**Exercise goal:**
Every line of the data should be written out exactly, with the pictures left out.

**Stored records:**
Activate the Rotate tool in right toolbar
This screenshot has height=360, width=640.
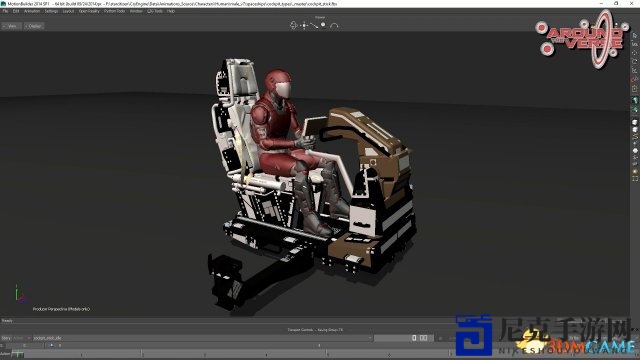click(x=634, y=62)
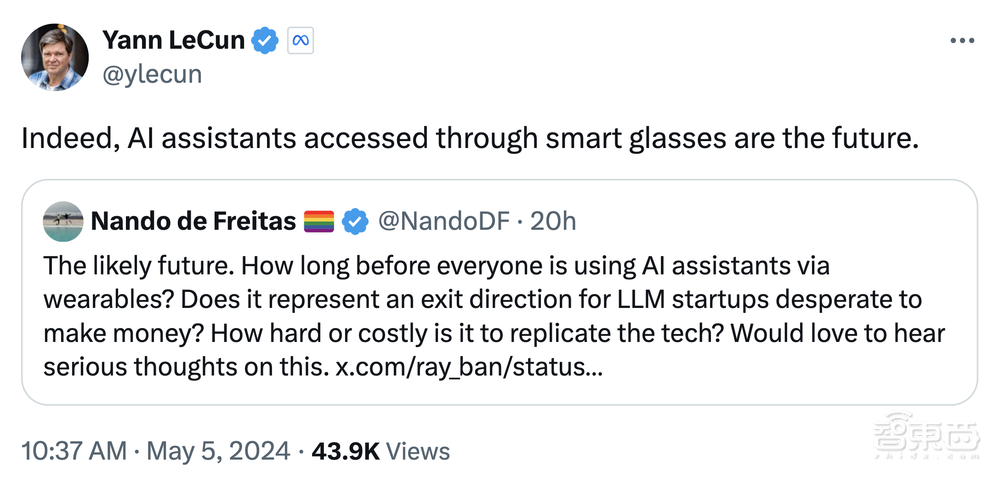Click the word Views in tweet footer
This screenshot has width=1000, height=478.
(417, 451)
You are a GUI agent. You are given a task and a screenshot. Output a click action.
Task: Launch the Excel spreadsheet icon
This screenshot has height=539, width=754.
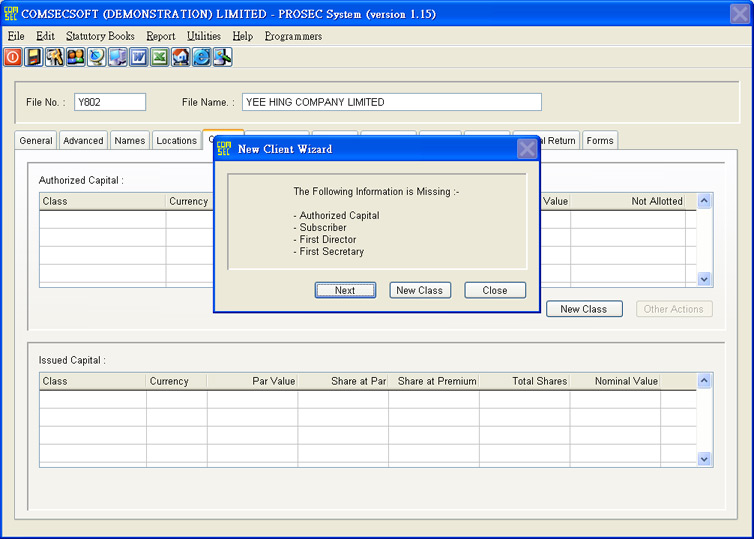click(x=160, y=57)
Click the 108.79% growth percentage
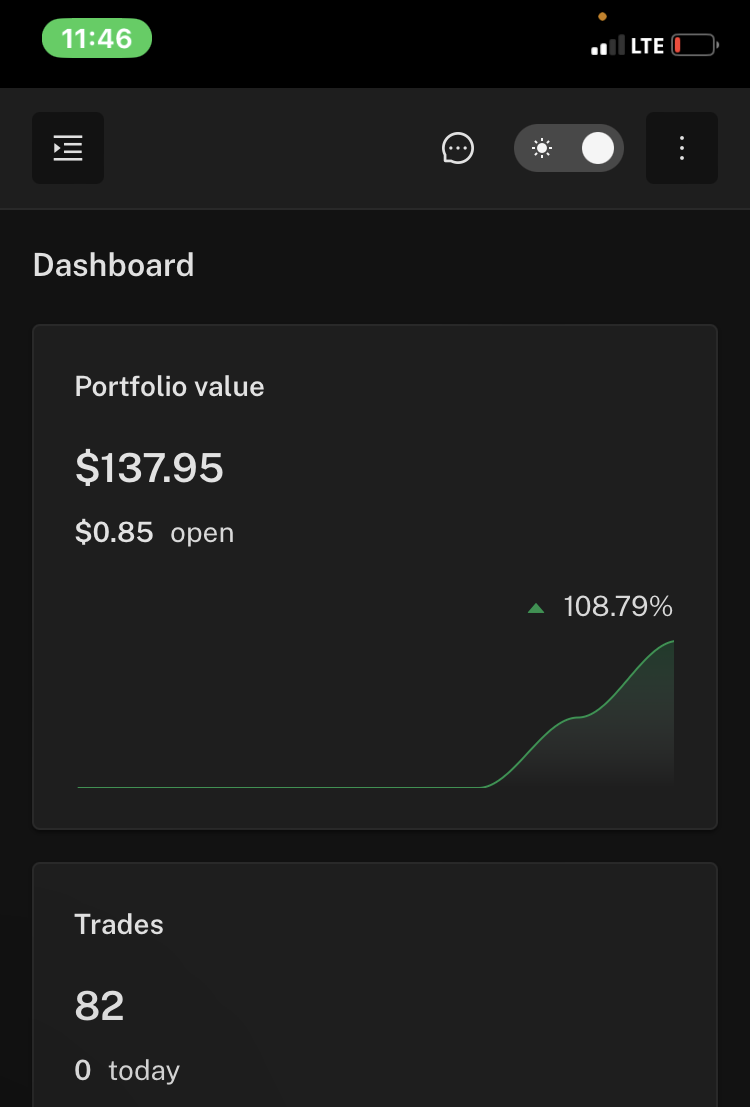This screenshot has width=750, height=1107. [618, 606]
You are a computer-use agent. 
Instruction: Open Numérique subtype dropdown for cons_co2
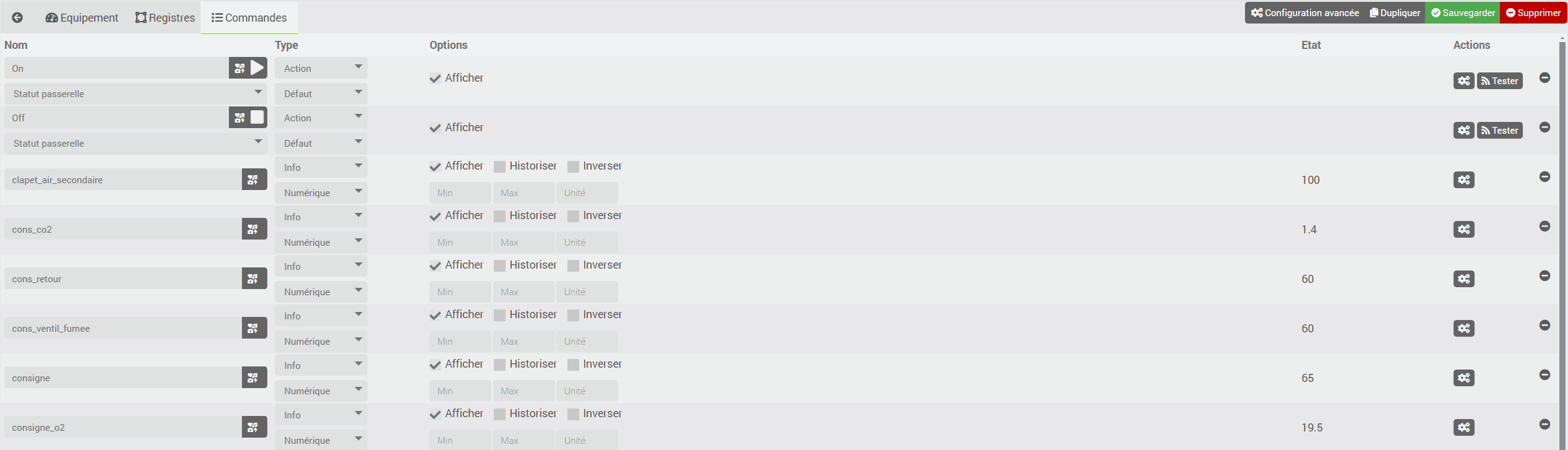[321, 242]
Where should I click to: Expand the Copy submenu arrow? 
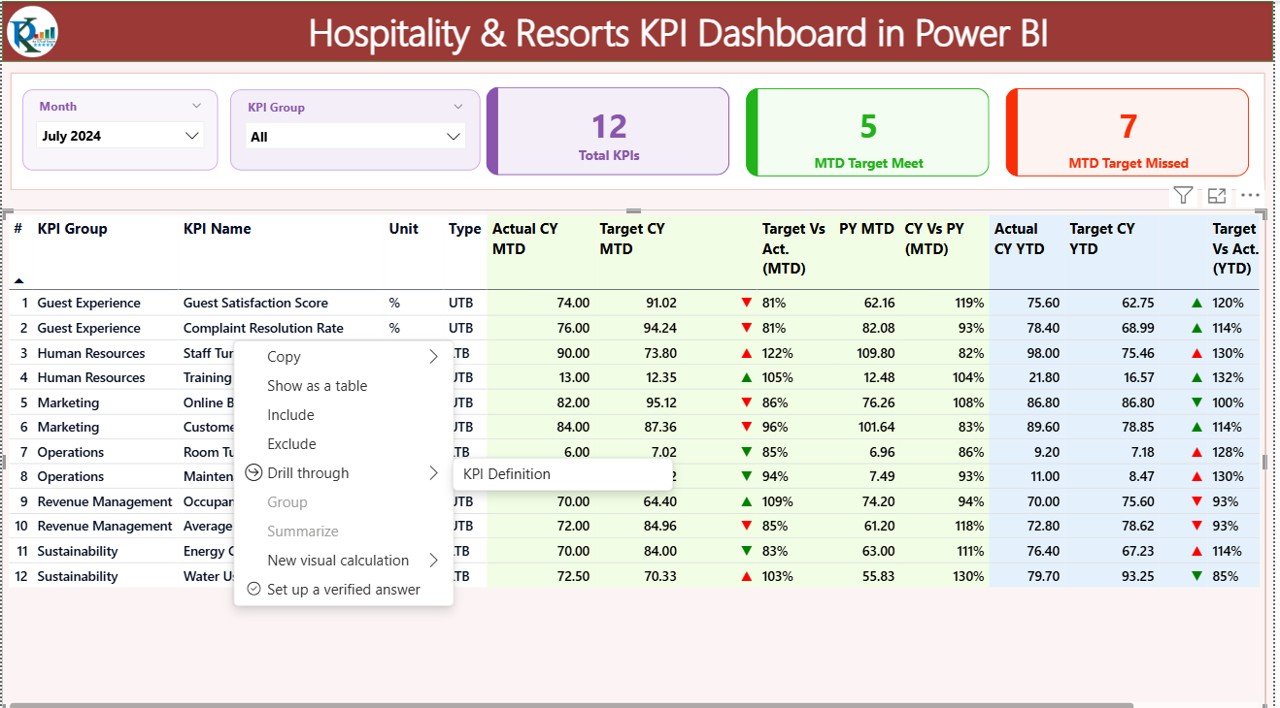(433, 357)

**Exercise output:**
Activate the Rotate tool in right toolbar
This screenshot has height=360, width=640.
click(x=634, y=62)
Click the word Views in tweet footer
This screenshot has width=1000, height=478.
(417, 451)
You are a GUI agent. You are given a task and a screenshot. Output a click action.
Task: Launch the Excel spreadsheet icon
This screenshot has height=539, width=754.
click(x=160, y=57)
Click the 108.79% growth percentage
This screenshot has width=750, height=1107. [618, 606]
You are a computer-use agent. 
Instruction: Open Numérique subtype dropdown for cons_co2
[321, 242]
Where should I click to: Expand the Copy submenu arrow? 
(433, 357)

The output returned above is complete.